• **STATED TASK**
Could you render the records, from the first line through the line containing "I will coord(319,189).", as a Markdown table with the columns Row and Line, leaving out blank lines?

• **STORED RECORDS**
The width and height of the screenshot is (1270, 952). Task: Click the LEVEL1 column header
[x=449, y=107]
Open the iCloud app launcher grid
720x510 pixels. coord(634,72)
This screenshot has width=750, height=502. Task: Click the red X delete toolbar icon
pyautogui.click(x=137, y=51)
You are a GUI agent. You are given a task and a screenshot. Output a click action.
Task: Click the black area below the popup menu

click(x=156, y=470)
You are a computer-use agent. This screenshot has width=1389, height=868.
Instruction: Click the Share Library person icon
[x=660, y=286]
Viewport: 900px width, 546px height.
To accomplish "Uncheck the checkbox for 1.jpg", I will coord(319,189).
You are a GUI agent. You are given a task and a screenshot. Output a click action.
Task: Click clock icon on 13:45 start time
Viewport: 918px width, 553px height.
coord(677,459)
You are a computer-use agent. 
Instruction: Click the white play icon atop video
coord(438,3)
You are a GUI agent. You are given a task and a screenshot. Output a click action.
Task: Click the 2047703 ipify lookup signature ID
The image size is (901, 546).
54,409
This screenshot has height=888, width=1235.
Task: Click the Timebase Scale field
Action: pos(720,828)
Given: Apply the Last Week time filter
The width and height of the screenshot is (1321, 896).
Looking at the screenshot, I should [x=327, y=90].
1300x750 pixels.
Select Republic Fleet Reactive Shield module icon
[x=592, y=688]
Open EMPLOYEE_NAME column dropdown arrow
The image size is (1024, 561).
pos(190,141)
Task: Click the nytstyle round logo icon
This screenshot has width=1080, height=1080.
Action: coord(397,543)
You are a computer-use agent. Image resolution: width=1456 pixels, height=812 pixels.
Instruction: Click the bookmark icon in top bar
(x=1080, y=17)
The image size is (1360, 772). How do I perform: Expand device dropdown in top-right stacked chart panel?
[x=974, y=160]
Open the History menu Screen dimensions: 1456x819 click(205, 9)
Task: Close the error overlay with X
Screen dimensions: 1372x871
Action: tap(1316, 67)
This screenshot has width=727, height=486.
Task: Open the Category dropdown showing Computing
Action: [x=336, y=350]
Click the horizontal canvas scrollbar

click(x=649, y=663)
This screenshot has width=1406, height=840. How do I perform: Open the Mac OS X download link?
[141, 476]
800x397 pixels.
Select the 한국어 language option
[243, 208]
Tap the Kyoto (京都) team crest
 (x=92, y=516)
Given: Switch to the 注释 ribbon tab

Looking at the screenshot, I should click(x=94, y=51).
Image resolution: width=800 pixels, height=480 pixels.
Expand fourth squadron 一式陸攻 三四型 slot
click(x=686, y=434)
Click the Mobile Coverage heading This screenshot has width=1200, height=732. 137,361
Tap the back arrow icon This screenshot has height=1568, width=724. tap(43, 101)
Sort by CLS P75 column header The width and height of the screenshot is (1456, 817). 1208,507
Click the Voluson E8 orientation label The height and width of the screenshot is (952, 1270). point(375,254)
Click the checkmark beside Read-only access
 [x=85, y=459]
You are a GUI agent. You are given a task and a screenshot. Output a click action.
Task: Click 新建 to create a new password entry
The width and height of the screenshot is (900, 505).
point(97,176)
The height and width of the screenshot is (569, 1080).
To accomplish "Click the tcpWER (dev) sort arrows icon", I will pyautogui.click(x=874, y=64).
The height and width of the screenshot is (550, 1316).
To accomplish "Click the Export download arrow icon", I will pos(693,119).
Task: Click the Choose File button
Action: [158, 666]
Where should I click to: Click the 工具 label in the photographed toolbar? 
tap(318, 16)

• **RESPONSE**
| Row | Line |
|---|---|
| 1 | The width and height of the screenshot is (1270, 952). Task: Click the LEVEL1 column header |
| 2 | [x=449, y=107] |
| 3 | Open the iCloud app launcher grid |
| 4 | 720x510 pixels. coord(634,72) |
| 5 | This screenshot has width=750, height=502. Task: Click the red X delete toolbar icon |
| 6 | pyautogui.click(x=137, y=51) |
| 7 | You are a GUI agent. You are given a task and a screenshot. Output a click action. |
| 8 | Task: Click the black area below the popup menu |
| 9 | click(x=156, y=470) |
| 10 | You are a computer-use agent. This screenshot has width=1389, height=868. |
| 11 | Instruction: Click the Share Library person icon |
| 12 | [x=660, y=286] |
| 13 | Viewport: 900px width, 546px height. |
| 14 | To accomplish "Uncheck the checkbox for 1.jpg", I will coord(319,189). |